**REQUIREMENTS**
Render the material below, from the line containing "You are a computer-use agent. Viewport: 401px" through the end, as a JSON list of strings with one string per line and no blank lines. Leave the pictures out.

Screenshot pointing data

◇ ◇ ◇ ◇ ◇ ◇ ◇

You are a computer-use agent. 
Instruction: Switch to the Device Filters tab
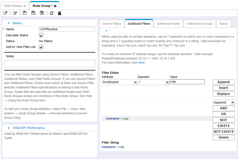pyautogui.click(x=112, y=24)
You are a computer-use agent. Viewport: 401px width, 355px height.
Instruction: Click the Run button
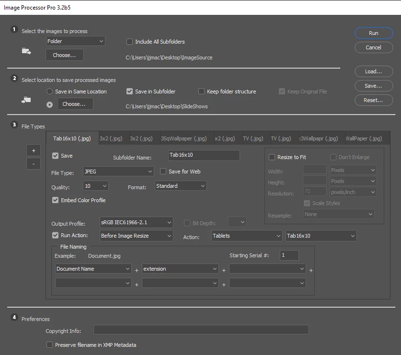(374, 33)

◇ ◇ ◇ ◇ ◇ ◇ ◇

**PROBLEM SOLUTION**
[
  "You are a computer-use agent. Viewport: 401px width, 355px height.",
  "Instruction: Click the Run button",
  "(374, 33)"
]